1. WikiLeaks threatens Twitter to start own micro-blogging service

WikiLeaks threatens Twitter to start own micro-blogging service

Reacting to Twitter's permanent ban on Milo Yiannopoulos, the tech editor at conservative news site Breitbart and one of the micro-blogging site's most offensive users, WikiLeaks has threatened to start its own Twitter because of "cyber feudalism".

By: | Newyork | Updated: July 22, 2016 10:47 AM
Dorsey replied to WikiLeaks: "We don't ban people for expressing their thoughts. Targeted abuse and inciting abuse against people however, that's not allowed." (Reuters) Dorsey replied to WikiLeaks: “We don’t ban people for expressing their thoughts. Targeted abuse and inciting abuse against people however, that’s not allowed.” (Reuters)

Reacting to Twitter’s permanent ban on Milo Yiannopoulos, the tech editor at conservative news site Breitbart and one of the micro-blogging site’s most offensive users, WikiLeaks has threatened to start its own Twitter because of “cyber feudalism”.

In an online exchange of words between WikiLeaks and Twitter CEO Jack Dorsey, WikiLeaks posted: “We will start a rival service if this keeps up because @WikiLeaks and our supporters are threatened by a space of feudal justice.”

After several complaints and repeated suspensions, the micro-blogging site banned Yiannopoulos after he led an online troll against Ghostbusters star Leslie Jones who vowed to leave Twitter over her treatment, prompting a major outburst on social media.

“People should be able to express diverse opinions and beliefs on Twitter. But no one deserves to be subjected to targeted abuse online, and our rules prohibit inciting or engaging in the targeted abuse or harassment of others,” Twitter said in a statement.

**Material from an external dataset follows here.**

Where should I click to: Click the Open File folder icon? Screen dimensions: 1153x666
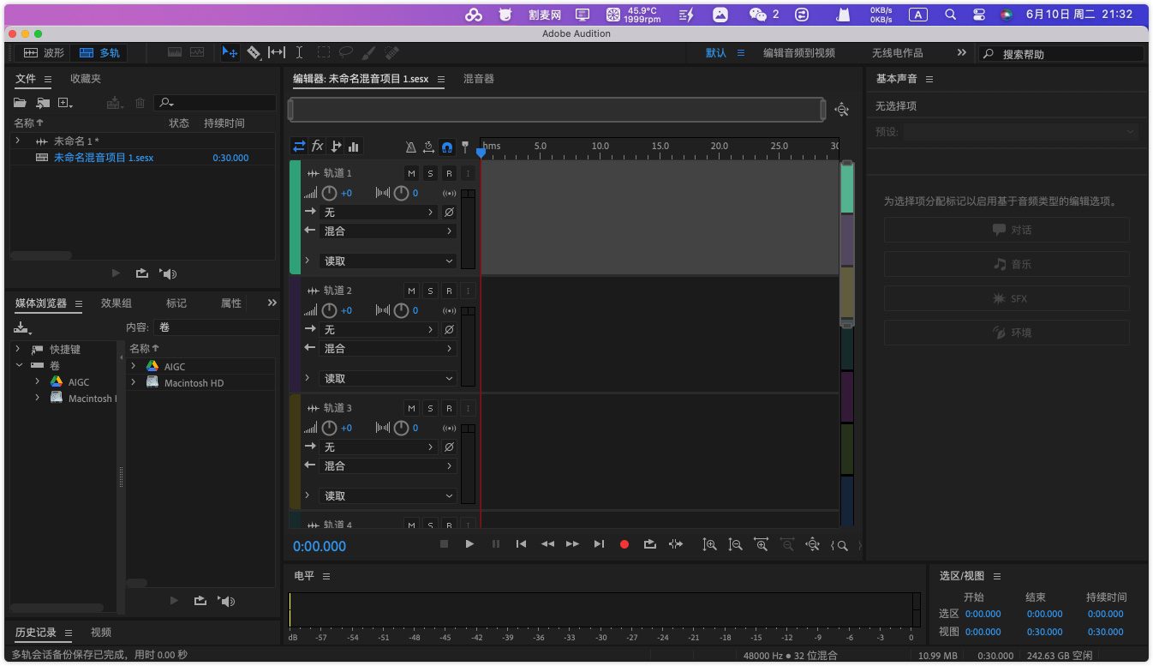pyautogui.click(x=20, y=103)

According to a report on The Verge, WikiLeaks’ Twitter account declared the ban an example of “cyber feudalism,” saying that Twitter had “banned conservative gay libertarian (Yiannopoulos) for speaking the ‘wrong’ way” to Ghostbusters star Leslie Jones.

Dorsey replied to WikiLeaks: “We don’t ban people for expressing their thoughts. Targeted abuse and inciting abuse against people however, that’s not allowed.”

WikiLeaks, however, compared banning people on Twitter to Turkey’s recent mass arrests and (apparently) Stalin’s Great Purge in 1937.

Then, it threatened to create its own alternative micro-blogging service.